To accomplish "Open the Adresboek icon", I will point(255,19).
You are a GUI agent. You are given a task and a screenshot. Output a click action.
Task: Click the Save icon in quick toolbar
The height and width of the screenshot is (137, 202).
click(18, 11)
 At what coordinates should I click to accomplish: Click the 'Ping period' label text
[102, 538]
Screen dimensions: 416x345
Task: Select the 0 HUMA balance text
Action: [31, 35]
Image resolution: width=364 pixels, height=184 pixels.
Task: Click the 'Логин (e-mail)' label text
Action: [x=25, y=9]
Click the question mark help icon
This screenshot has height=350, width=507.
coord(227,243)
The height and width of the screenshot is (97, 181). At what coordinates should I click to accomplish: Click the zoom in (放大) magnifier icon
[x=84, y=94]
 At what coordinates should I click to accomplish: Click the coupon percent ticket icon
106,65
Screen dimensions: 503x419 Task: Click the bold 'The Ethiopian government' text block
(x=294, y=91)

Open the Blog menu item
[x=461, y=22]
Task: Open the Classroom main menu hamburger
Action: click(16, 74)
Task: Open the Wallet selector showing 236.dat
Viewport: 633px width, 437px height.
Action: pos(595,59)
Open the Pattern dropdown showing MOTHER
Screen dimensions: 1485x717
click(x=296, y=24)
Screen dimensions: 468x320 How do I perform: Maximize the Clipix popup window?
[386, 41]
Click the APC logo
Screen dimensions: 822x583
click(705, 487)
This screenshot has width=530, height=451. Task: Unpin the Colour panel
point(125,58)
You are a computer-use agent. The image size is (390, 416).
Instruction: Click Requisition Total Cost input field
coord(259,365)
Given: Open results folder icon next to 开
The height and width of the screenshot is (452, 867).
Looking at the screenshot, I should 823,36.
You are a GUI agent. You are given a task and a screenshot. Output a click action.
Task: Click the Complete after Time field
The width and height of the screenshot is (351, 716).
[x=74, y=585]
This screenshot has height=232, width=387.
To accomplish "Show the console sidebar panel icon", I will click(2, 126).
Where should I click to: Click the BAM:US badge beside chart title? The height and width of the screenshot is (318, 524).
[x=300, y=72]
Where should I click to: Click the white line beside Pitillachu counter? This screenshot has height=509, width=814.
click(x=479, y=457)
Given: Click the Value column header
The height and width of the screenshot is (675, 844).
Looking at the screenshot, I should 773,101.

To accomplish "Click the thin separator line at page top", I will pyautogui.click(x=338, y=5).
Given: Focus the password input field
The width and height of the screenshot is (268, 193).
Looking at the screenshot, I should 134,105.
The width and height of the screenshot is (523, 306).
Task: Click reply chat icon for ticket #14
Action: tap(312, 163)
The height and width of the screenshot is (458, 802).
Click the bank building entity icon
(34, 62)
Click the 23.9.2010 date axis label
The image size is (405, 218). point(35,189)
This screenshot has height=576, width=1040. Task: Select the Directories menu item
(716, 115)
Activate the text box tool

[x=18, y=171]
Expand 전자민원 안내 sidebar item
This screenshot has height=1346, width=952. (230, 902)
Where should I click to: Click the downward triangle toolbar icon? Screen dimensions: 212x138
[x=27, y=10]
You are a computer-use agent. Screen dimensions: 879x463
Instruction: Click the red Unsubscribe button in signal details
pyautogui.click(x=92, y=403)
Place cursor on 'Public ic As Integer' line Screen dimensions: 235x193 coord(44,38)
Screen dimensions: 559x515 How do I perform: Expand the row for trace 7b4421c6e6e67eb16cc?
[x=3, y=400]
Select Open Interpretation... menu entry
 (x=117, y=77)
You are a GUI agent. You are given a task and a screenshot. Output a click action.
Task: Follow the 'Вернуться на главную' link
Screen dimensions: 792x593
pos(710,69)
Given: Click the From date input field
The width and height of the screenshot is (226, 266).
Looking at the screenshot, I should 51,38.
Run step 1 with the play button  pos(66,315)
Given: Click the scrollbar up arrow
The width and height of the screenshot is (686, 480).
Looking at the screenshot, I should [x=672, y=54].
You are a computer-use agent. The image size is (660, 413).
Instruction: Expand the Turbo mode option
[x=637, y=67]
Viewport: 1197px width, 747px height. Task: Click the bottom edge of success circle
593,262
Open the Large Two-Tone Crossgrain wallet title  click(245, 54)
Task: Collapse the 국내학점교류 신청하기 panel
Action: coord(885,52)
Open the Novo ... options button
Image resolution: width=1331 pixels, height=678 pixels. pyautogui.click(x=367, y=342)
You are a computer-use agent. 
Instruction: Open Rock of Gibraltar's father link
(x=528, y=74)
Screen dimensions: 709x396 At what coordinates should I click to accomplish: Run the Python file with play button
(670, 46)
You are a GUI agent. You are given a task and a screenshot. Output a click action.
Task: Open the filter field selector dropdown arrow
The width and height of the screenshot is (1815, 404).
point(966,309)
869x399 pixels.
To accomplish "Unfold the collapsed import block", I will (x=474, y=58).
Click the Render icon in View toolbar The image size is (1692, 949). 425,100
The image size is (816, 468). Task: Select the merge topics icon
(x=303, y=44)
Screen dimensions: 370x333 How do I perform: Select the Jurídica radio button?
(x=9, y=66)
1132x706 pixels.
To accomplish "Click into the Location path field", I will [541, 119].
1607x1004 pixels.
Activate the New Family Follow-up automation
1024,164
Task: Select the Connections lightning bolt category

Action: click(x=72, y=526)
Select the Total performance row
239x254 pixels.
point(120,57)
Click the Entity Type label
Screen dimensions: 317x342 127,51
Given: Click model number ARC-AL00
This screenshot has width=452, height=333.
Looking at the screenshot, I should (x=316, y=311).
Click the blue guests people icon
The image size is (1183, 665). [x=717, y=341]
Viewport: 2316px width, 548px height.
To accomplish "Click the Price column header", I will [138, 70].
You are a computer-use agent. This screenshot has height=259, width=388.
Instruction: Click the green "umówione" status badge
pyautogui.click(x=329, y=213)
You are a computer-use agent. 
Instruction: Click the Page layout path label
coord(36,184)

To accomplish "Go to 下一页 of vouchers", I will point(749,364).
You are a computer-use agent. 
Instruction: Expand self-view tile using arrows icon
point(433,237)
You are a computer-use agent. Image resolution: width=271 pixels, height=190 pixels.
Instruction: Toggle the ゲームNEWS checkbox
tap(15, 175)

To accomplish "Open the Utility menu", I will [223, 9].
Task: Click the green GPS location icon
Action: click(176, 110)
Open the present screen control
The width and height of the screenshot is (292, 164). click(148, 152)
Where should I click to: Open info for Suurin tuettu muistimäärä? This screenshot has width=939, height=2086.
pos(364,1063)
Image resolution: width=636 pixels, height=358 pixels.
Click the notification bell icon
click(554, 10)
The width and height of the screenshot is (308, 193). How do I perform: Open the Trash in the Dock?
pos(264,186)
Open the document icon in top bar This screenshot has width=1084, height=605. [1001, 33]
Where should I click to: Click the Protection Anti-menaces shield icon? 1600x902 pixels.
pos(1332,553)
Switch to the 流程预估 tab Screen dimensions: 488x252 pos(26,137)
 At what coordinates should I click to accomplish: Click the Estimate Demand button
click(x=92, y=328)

====

Assigned task: The material above must be output in full. Keep every word as it is.

Answer:
To accomplish "Open the Adresboek icon", I will point(255,19).
You are a GUI agent. You are given a task and a screenshot. Output a click action.
Task: Click the Save icon in quick toolbar
The height and width of the screenshot is (137, 202).
click(18, 11)
 At what coordinates should I click to accomplish: Click the 'Ping period' label text
[102, 538]
Screen dimensions: 416x345
Task: Select the 0 HUMA balance text
Action: [31, 35]
Image resolution: width=364 pixels, height=184 pixels.
Task: Click the 'Логин (e-mail)' label text
Action: [x=25, y=9]
Click the question mark help icon
This screenshot has height=350, width=507.
coord(227,243)
The height and width of the screenshot is (97, 181). At what coordinates should I click to accomplish: Click the zoom in (放大) magnifier icon
[x=84, y=94]
 At what coordinates should I click to accomplish: Click the coupon percent ticket icon
106,65
Screen dimensions: 503x419 Task: Click the bold 'The Ethiopian government' text block
(x=294, y=91)

Open the Blog menu item
[x=461, y=22]
Task: Open the Classroom main menu hamburger
Action: click(16, 74)
Task: Open the Wallet selector showing 236.dat
Viewport: 633px width, 437px height.
Action: pos(595,59)
Open the Pattern dropdown showing MOTHER
Screen dimensions: 1485x717
click(x=296, y=24)
Screen dimensions: 468x320 How do I perform: Maximize the Clipix popup window?
[386, 41]
Click the APC logo
Screen dimensions: 822x583
click(705, 487)
This screenshot has width=530, height=451. Task: Unpin the Colour panel
point(125,58)
You are a computer-use agent. The image size is (390, 416).
Instruction: Click Requisition Total Cost input field
coord(259,365)
Given: Open results folder icon next to 开
The height and width of the screenshot is (452, 867).
Looking at the screenshot, I should 823,36.
You are a GUI agent. You are given a task and a screenshot. Output a click action.
Task: Click the Complete after Time field
The width and height of the screenshot is (351, 716).
[x=74, y=585]
This screenshot has height=232, width=387.
To accomplish "Show the console sidebar panel icon", I will click(2, 126).
Where should I click to: Click the BAM:US badge beside chart title? The height and width of the screenshot is (318, 524).
[x=300, y=72]
Where should I click to: Click the white line beside Pitillachu counter? This screenshot has height=509, width=814.
click(x=479, y=457)
Given: Click the Value column header
The height and width of the screenshot is (675, 844).
Looking at the screenshot, I should 773,101.

To accomplish "Click the thin separator line at page top", I will pyautogui.click(x=338, y=5).
Given: Focus the password input field
The width and height of the screenshot is (268, 193).
Looking at the screenshot, I should 134,105.
The width and height of the screenshot is (523, 306).
Task: Click reply chat icon for ticket #14
Action: tap(312, 163)
The height and width of the screenshot is (458, 802).
Click the bank building entity icon
(34, 62)
Click the 23.9.2010 date axis label
The image size is (405, 218). point(35,189)
This screenshot has height=576, width=1040. Task: Select the Directories menu item
(716, 115)
Activate the text box tool

[x=18, y=171]
Expand 전자민원 안내 sidebar item
This screenshot has height=1346, width=952. (230, 902)
Where should I click to: Click the downward triangle toolbar icon? Screen dimensions: 212x138
[x=27, y=10]
You are a computer-use agent. Screen dimensions: 879x463
Instruction: Click the red Unsubscribe button in signal details
pyautogui.click(x=92, y=403)
Place cursor on 'Public ic As Integer' line Screen dimensions: 235x193 coord(44,38)
Screen dimensions: 559x515 How do I perform: Expand the row for trace 7b4421c6e6e67eb16cc?
[x=3, y=400]
Select Open Interpretation... menu entry
 (x=117, y=77)
You are a GUI agent. You are given a task and a screenshot. Output a click action.
Task: Follow the 'Вернуться на главную' link
Screen dimensions: 792x593
pos(710,69)
Given: Click the From date input field
The width and height of the screenshot is (226, 266).
Looking at the screenshot, I should 51,38.
Run step 1 with the play button  pos(66,315)
Given: Click the scrollbar up arrow
The width and height of the screenshot is (686, 480).
Looking at the screenshot, I should [x=672, y=54].
You are a computer-use agent. The image size is (660, 413).
Instruction: Expand the Turbo mode option
[x=637, y=67]
Viewport: 1197px width, 747px height. Task: Click the bottom edge of success circle
593,262
Open the Large Two-Tone Crossgrain wallet title  click(245, 54)
Task: Collapse the 국내학점교류 신청하기 panel
Action: coord(885,52)
Open the Novo ... options button
Image resolution: width=1331 pixels, height=678 pixels. pyautogui.click(x=367, y=342)
You are a computer-use agent. 
Instruction: Open Rock of Gibraltar's father link
(x=528, y=74)
Screen dimensions: 709x396 At what coordinates should I click to accomplish: Run the Python file with play button
(670, 46)
You are a GUI agent. You are given a task and a screenshot. Output a click action.
Task: Open the filter field selector dropdown arrow
The width and height of the screenshot is (1815, 404).
point(966,309)
869x399 pixels.
To accomplish "Unfold the collapsed import block", I will (x=474, y=58).
Click the Render icon in View toolbar The image size is (1692, 949). 425,100
The image size is (816, 468). Task: Select the merge topics icon
(x=303, y=44)
Screen dimensions: 370x333 How do I perform: Select the Jurídica radio button?
(x=9, y=66)
1132x706 pixels.
To accomplish "Click into the Location path field", I will [541, 119].
1607x1004 pixels.
Activate the New Family Follow-up automation
1024,164
Task: Select the Connections lightning bolt category

Action: click(x=72, y=526)
Select the Total performance row
239x254 pixels.
point(120,57)
Click the Entity Type label
Screen dimensions: 317x342 127,51
Given: Click model number ARC-AL00
This screenshot has width=452, height=333.
Looking at the screenshot, I should (x=316, y=311).
Click the blue guests people icon
The image size is (1183, 665). [x=717, y=341]
Viewport: 2316px width, 548px height.
To accomplish "Click the Price column header", I will [138, 70].
You are a computer-use agent. This screenshot has height=259, width=388.
Instruction: Click the green "umówione" status badge
pyautogui.click(x=329, y=213)
You are a computer-use agent. 
Instruction: Click the Page layout path label
coord(36,184)

To accomplish "Go to 下一页 of vouchers", I will point(749,364).
You are a computer-use agent. 
Instruction: Expand self-view tile using arrows icon
point(433,237)
You are a computer-use agent. Image resolution: width=271 pixels, height=190 pixels.
Instruction: Toggle the ゲームNEWS checkbox
tap(15, 175)

To accomplish "Open the Utility menu", I will [223, 9].
Task: Click the green GPS location icon
Action: click(176, 110)
Open the present screen control
The width and height of the screenshot is (292, 164). click(148, 152)
Where should I click to: Open info for Suurin tuettu muistimäärä? This screenshot has width=939, height=2086.
pos(364,1063)
Image resolution: width=636 pixels, height=358 pixels.
Click the notification bell icon
click(554, 10)
The width and height of the screenshot is (308, 193). How do I perform: Open the Trash in the Dock?
pos(264,186)
Open the document icon in top bar This screenshot has width=1084, height=605. [1001, 33]
Where should I click to: Click the Protection Anti-menaces shield icon? 1600x902 pixels.
pos(1332,553)
Switch to the 流程预估 tab Screen dimensions: 488x252 pos(26,137)
 At what coordinates should I click to accomplish: Click the Estimate Demand button
click(x=92, y=328)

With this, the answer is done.